**ASSIGNED TASK**
In the records below, update everything from the line containing "Identify the location of annotation: 3" down to the line containing "What do you see at coordinates (683, 228)" by putting "Give the position of" wherever "Identify the location of" appears. Change nothing else, and give back only those lines.

Dataset records
┌────────
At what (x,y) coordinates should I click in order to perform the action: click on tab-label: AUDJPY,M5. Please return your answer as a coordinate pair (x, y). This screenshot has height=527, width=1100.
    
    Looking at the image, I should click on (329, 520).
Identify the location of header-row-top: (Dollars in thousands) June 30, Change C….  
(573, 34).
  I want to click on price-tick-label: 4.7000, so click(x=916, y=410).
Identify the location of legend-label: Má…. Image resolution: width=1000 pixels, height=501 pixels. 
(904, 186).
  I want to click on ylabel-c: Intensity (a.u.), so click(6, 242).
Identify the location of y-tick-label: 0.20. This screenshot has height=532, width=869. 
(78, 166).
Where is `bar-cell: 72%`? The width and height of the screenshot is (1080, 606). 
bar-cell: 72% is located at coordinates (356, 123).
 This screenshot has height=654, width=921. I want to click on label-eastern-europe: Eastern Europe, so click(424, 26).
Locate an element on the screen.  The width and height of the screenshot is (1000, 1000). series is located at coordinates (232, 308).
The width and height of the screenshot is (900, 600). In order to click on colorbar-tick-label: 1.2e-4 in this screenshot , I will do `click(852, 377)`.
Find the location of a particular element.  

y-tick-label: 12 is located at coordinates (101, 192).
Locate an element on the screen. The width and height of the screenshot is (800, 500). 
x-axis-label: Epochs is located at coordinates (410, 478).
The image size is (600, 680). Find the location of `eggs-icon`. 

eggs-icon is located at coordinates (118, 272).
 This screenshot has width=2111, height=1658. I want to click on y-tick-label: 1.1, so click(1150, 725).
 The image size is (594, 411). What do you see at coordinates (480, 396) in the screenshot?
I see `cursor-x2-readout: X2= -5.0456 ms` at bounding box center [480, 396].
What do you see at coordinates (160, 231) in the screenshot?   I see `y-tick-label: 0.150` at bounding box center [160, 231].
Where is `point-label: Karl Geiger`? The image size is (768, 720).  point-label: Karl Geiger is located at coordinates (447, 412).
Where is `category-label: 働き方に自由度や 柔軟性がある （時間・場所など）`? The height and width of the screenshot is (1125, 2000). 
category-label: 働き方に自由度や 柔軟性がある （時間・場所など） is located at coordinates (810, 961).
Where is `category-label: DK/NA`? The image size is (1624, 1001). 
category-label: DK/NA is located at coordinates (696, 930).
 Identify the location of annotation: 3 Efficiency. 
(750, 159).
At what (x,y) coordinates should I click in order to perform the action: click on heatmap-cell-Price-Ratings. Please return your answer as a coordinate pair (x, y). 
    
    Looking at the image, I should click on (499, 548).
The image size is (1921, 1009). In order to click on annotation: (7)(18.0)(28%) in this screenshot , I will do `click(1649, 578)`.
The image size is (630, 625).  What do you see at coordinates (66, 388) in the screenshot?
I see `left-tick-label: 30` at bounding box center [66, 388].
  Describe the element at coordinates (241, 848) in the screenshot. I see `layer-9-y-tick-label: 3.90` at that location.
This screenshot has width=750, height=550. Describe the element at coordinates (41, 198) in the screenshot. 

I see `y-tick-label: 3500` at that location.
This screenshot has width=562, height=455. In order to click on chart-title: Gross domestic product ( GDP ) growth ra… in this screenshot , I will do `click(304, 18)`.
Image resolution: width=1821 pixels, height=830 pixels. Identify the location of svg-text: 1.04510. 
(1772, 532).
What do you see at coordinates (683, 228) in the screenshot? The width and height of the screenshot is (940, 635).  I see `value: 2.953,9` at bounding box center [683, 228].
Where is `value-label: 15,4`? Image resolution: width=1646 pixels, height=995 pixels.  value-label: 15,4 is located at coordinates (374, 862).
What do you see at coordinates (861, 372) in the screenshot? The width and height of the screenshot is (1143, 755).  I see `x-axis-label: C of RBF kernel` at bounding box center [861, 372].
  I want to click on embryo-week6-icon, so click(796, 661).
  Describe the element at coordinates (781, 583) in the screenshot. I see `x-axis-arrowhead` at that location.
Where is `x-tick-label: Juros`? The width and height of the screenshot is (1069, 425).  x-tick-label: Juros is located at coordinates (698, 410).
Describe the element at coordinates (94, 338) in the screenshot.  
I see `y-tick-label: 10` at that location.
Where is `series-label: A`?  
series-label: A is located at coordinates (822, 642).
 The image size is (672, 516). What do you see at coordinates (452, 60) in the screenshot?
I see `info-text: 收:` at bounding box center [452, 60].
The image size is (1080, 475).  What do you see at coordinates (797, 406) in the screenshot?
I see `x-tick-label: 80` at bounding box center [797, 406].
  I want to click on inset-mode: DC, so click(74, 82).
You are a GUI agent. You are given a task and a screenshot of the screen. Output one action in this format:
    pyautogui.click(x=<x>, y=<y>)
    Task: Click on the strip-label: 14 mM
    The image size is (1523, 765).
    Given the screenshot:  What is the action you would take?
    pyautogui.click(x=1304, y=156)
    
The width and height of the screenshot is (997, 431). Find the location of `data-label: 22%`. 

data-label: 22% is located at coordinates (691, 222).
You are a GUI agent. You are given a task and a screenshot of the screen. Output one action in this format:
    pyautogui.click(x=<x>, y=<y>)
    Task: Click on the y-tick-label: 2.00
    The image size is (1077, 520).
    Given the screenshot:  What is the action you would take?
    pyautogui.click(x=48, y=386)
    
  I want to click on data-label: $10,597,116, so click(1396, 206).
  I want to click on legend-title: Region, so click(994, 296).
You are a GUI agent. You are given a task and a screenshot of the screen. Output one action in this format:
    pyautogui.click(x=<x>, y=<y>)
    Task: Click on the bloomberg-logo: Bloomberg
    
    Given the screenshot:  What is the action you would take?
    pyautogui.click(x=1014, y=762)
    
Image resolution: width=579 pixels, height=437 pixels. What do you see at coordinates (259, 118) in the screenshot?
└────────
**WRITTEN REPLY**
 Give the position of annotation: 3 Efficiency. 
(750, 159).
At what (x,y) coordinates should I click in order to perform the action: click on heatmap-cell-Price-Ratings. Please return your answer as a coordinate pair (x, y). 
    
    Looking at the image, I should click on (499, 548).
The image size is (1921, 1009). In order to click on annotation: (7)(18.0)(28%) in this screenshot , I will do `click(1649, 578)`.
The image size is (630, 625).  What do you see at coordinates (66, 388) in the screenshot?
I see `left-tick-label: 30` at bounding box center [66, 388].
  Describe the element at coordinates (241, 848) in the screenshot. I see `layer-9-y-tick-label: 3.90` at that location.
This screenshot has width=750, height=550. Describe the element at coordinates (41, 198) in the screenshot. 

I see `y-tick-label: 3500` at that location.
This screenshot has width=562, height=455. In order to click on chart-title: Gross domestic product ( GDP ) growth ra… in this screenshot , I will do `click(304, 18)`.
Image resolution: width=1821 pixels, height=830 pixels. Give the position of svg-text: 1.04510. 
(1772, 532).
What do you see at coordinates (683, 228) in the screenshot? The width and height of the screenshot is (940, 635).  I see `value: 2.953,9` at bounding box center [683, 228].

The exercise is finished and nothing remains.